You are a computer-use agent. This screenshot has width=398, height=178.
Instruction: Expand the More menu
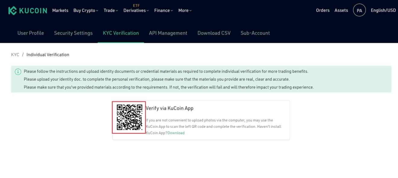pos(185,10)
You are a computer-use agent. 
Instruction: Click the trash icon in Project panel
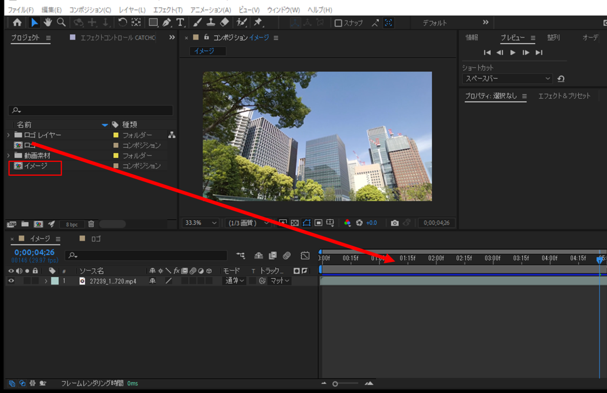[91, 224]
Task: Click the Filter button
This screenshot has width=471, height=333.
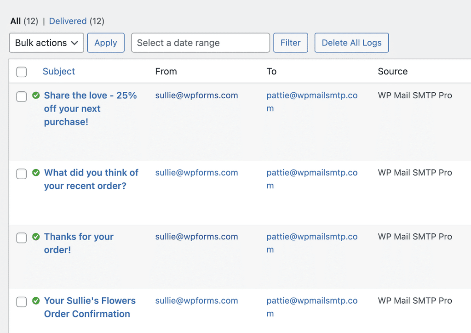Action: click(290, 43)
========
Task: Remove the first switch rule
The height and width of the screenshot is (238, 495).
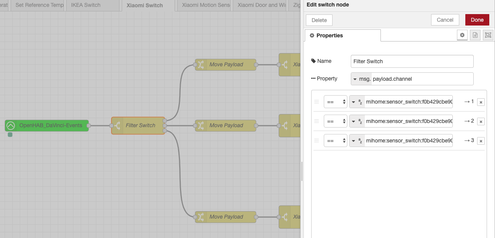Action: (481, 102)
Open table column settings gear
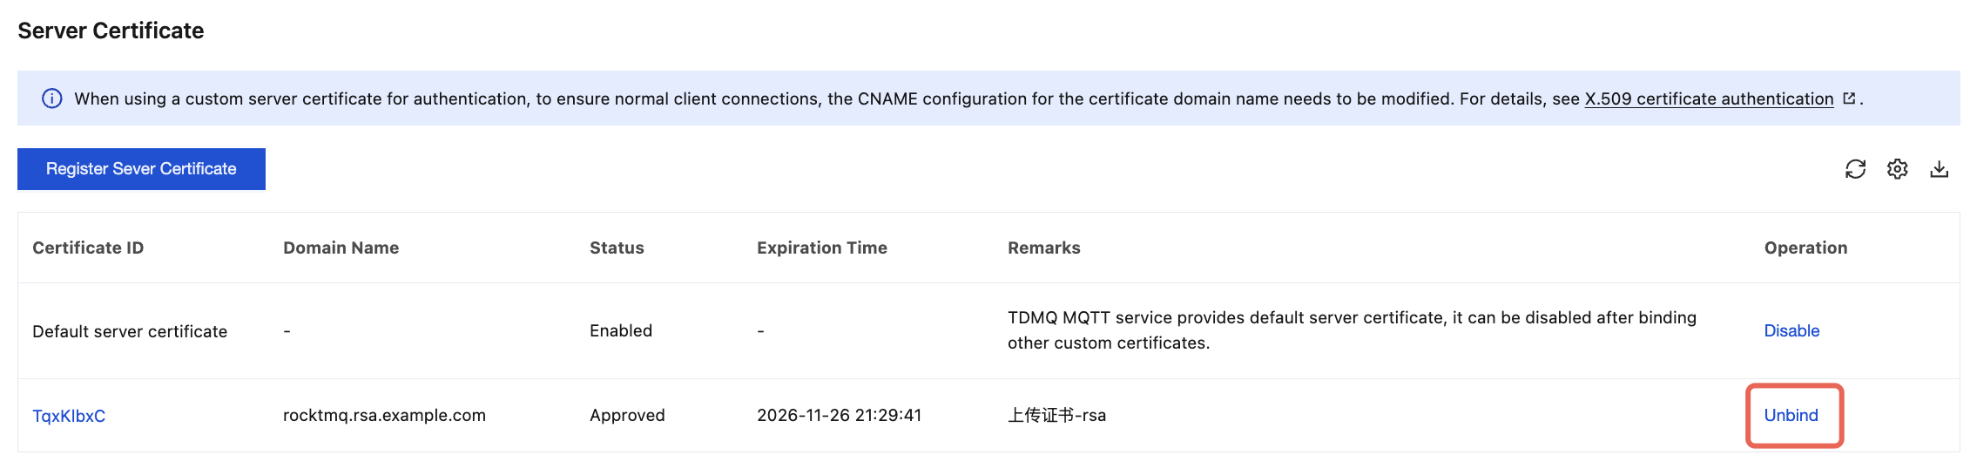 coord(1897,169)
========
■ What is needed ■
Copy out, from the material above, each line where the word "agent" is present.

■ Response to this task ■
You are a computer-use agent. This screenshot has width=398, height=178.
You are a computer-use agent. 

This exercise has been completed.